:: Do this ::
Copy the records from the line with "Task: Click the 搜索 search box" to the line with "Action: tap(339, 23)", replacing "search box" with "search field" and changing nothing else. Give only those lines.

[Information supplied start]

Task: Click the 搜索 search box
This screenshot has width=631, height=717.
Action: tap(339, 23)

[Information supplied end]
[Information supplied start]

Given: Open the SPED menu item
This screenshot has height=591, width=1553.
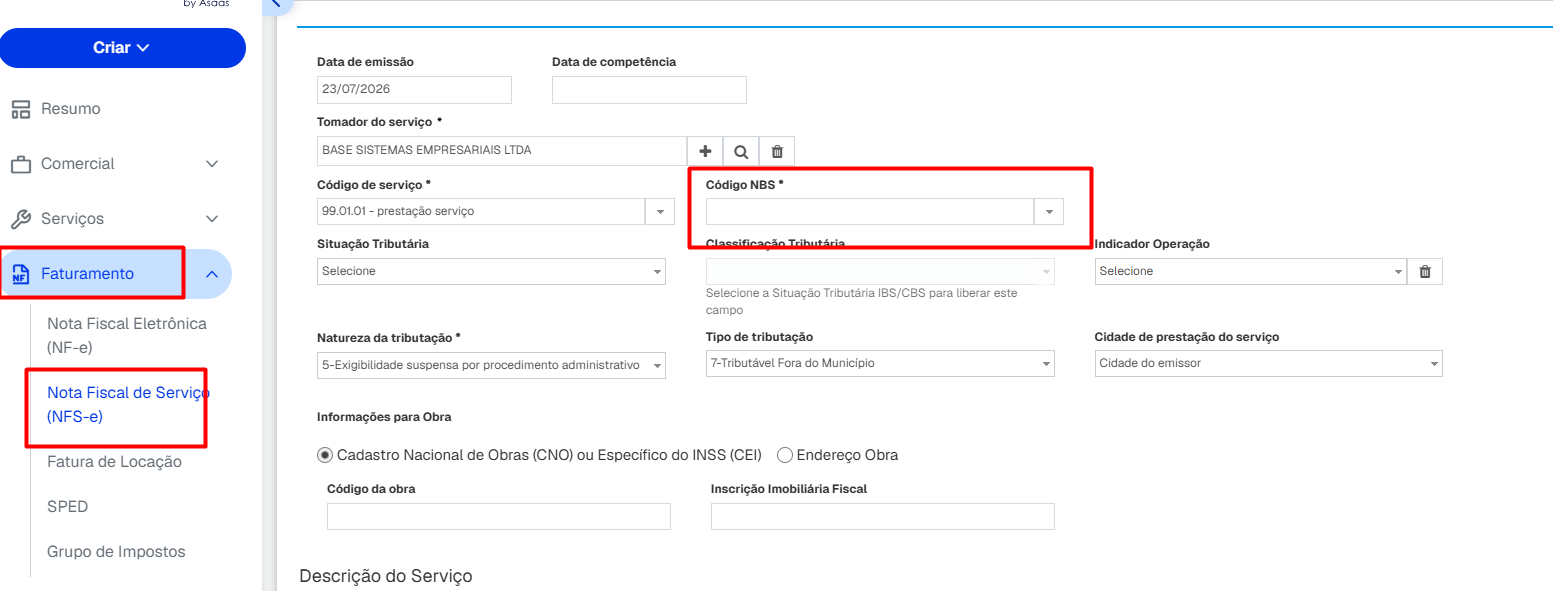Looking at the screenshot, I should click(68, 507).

[Information supplied end]
[Information supplied start]

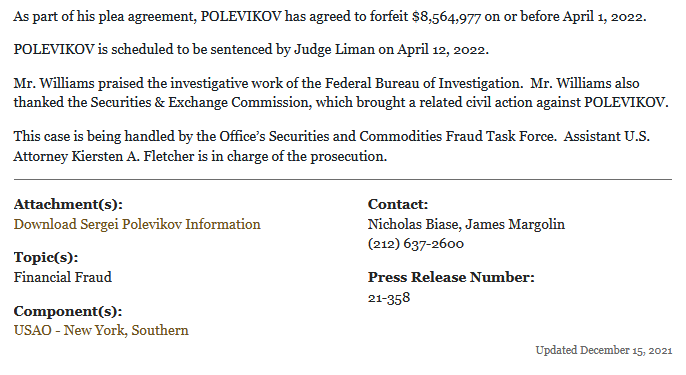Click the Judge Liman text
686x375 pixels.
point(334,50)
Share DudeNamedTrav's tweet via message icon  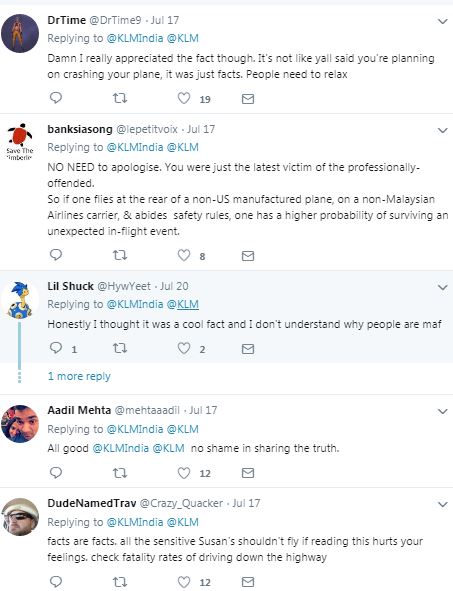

[Information supplied end]

:: Complete response ::
Task: Click the 搜索 search field
This screenshot has width=631, height=717.
Action: tap(339, 23)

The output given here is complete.